Outro género muito apreciado pelos amantes dos animais consiste em torturar um touro de todas as maneiras e feitio até este vergar com tanto sofrimento. Os mais enlevados acham que no fim da sessão de tortura se devia matar o bicho em demonstração do amor desmedido que nutrem por ele. Adiante. Já tudo se disse sobre as touradas, o seu fundo marialva, a cultura fadista/fascistóide associada, o negócio do touro bravo. Não são necessários mais argumentos. Toda a gente já percebeu que se trata de uma prática selvagem, um resquício do passado primitivo e cruel, absolutamente inaceitável nas sociedades contemporâneas.

Outra arena de inacreditáveis maus tratos contra animais é o circo. Entre palhaços que fazem rir e acrobatas que se lançam no vazio, tigres, ursos, elefantes e muitos outros grandes mamíferos são sujeitos às maiores provações, drogados, espancados, espetados nas narinas, onde dói mais e tão-só para fazerem uma qualquer parvoeira sem nexo, dar um salto de um lado para o outro ou vergar perante o homem de chicote todo-poderoso. É difícil imaginar cena mais degradante para a condição humana. E pensar que isto é feito para “agradar” às crianças.

Mas caça, touradas e circo são indústrias de chacina e tortura que exigem meios relevantes. Nem todos têm acesso a eles. Por isso há quem transforme a sua casa numa masmorra, onde exercita diariamente os ensinamentos da Gestapo em cães, gatos e periquitos. Qualquer pessoa que realmente goste de animais deixa-os viver livremente no seu habitat próprio, junto dos seus e em todo o esplendor e tragédia da evolução darwiniana. Fechar um pequeno pássaro numa gaiola é tudo menos um acto de amor. Admito que alguns animais, cães e gatos acima de tudo, apreciem a companhia de humanos. Por qualquer razão os canídeos acham que nós também somos cães e fazemos parte de uma matilha. E os gatos consideram que podem viver calmamente e sem esforço à nossa custa. Daí que, até prova em contrário, aceite como razoável a convivência humana com estes animais, ainda que em particular nas grandes cidades as condições não sejam as melhores e os problemas, desde os dejectos na via pública, o abandono e a falta de espaço, se mostrem evidentes. Aliás a inadaptação do espaço urbano à vida animal é tão evidente que até deu origem a uma nova profissão que pode ser descrita como o “apanhador de fezes de canídeo”. Até já existem empresas dedicadas ao segmento de mercado.

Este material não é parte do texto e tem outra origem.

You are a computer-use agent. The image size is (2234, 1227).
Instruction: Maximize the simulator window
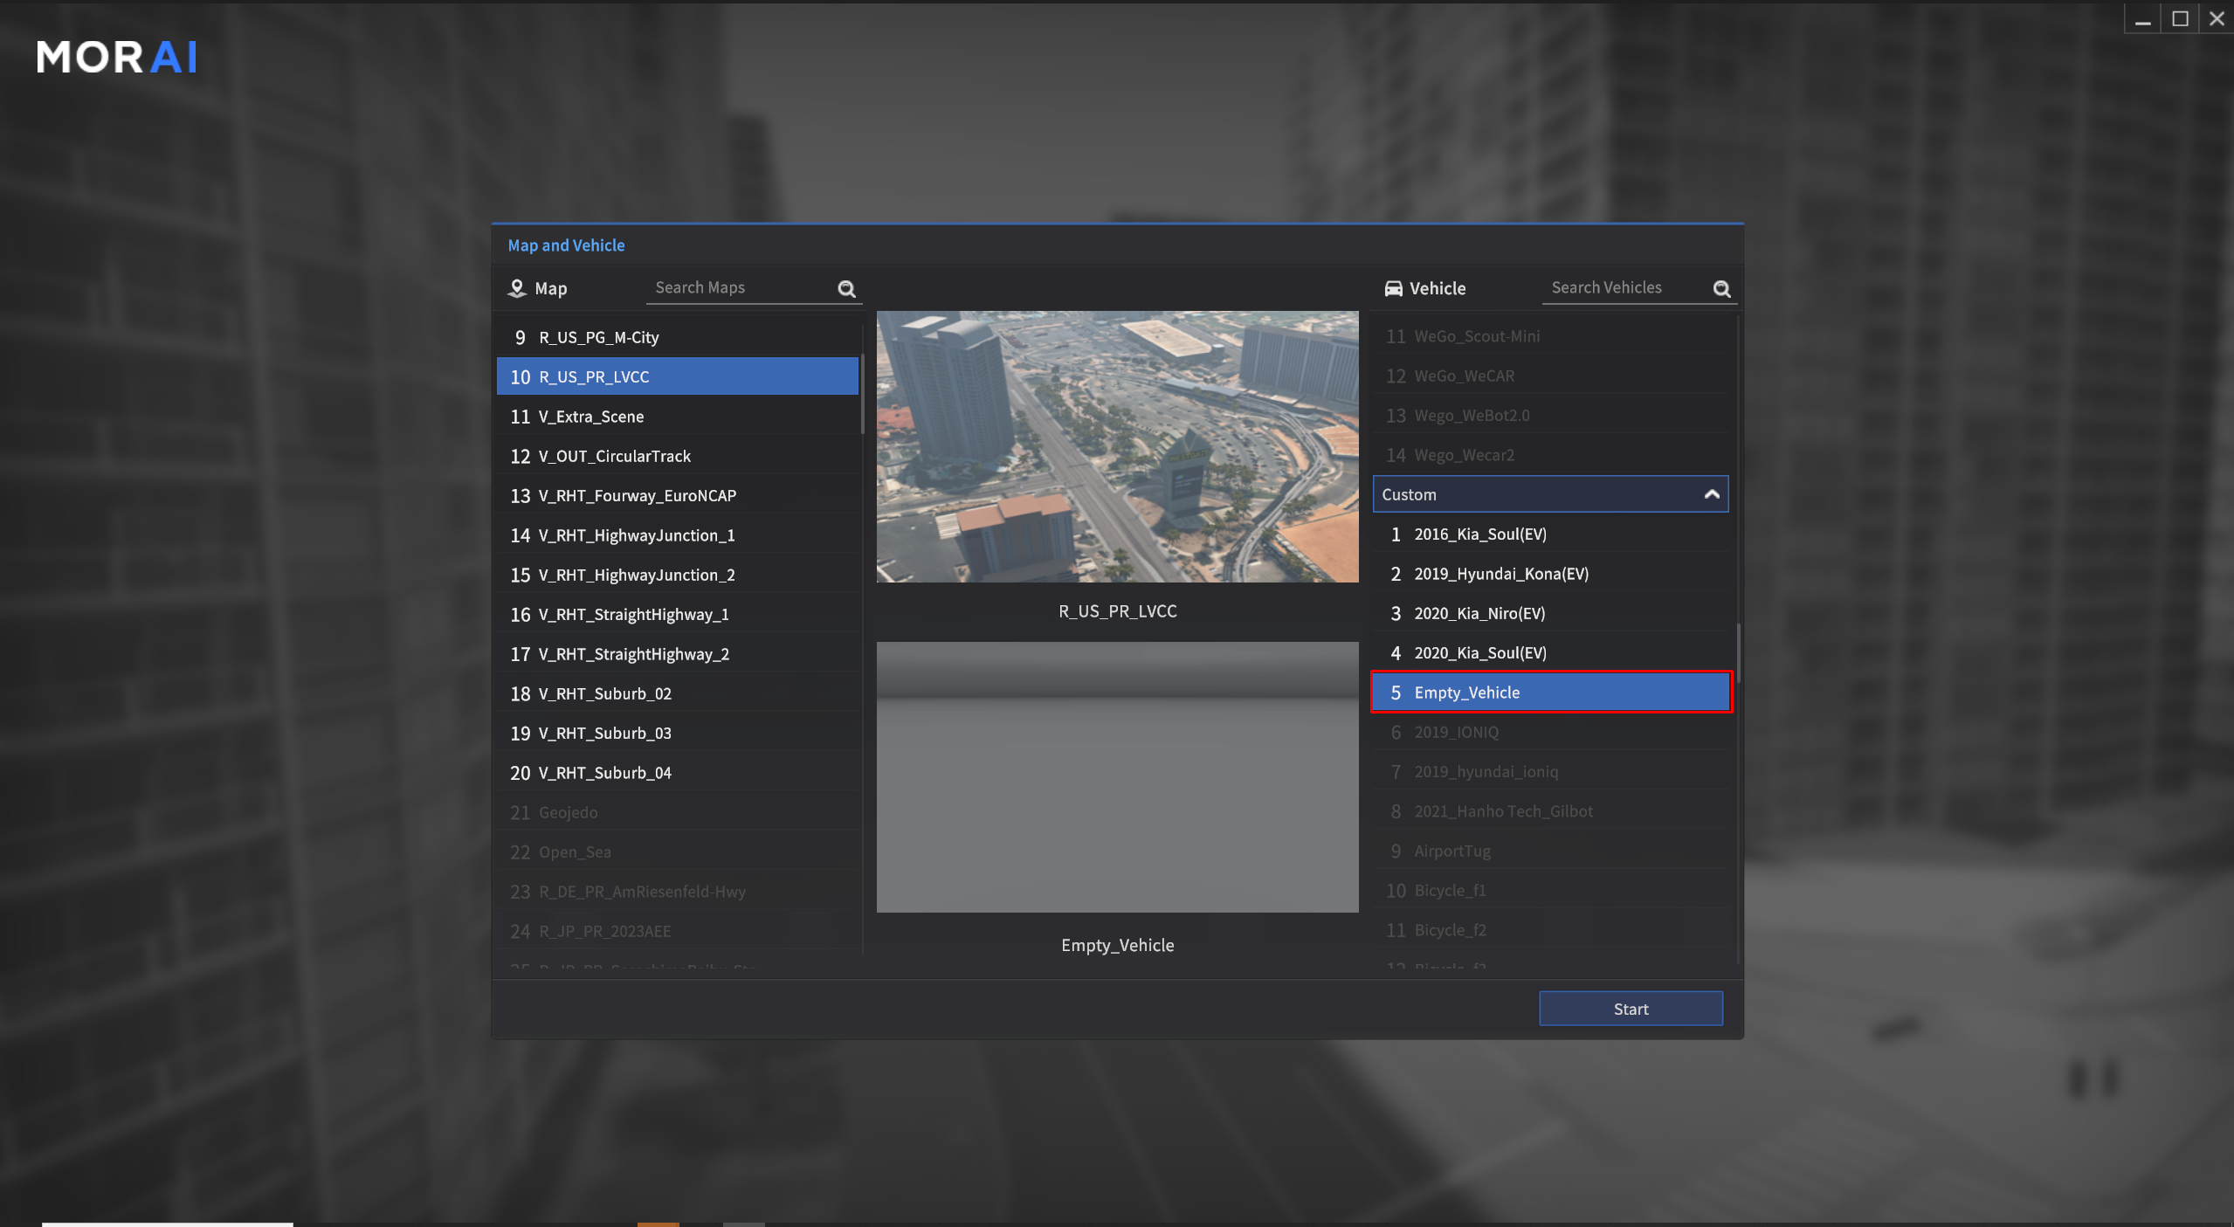pos(2180,19)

Uma coisa contudo é ter um cão por companhia e outra é pretender domá-lo e levá-lo a fazer coisas que não estão na sua natureza. Não falo só da parvoíce em tentar humanizar o animal vestindo-lhe roupas ou fazendo-lhe penteados ridículos, mas acima de tudo treiná-lo para entre tanta coisa sentar, rebolar, atacar. É nesta última categoria que o homem revela ser mesmo muito perigoso. Quando imagina que a melhor simbiose entre homem e animal consiste em transformar este numa arma letal contra outros animais e acima de tudo contra os próprios concidadãos. A proliferação de cães treinados e geneticamente manipulados para aumentar a agressividade, com escolas de tipo militar, clubes de néscios e associações de exibicionismo selvático dá-nos conta da miséria mental e civilizacional a que se pode chegar quando se pensa torto.

Em suma. Haverá animal mais estúpido e perigoso do que o cão homem?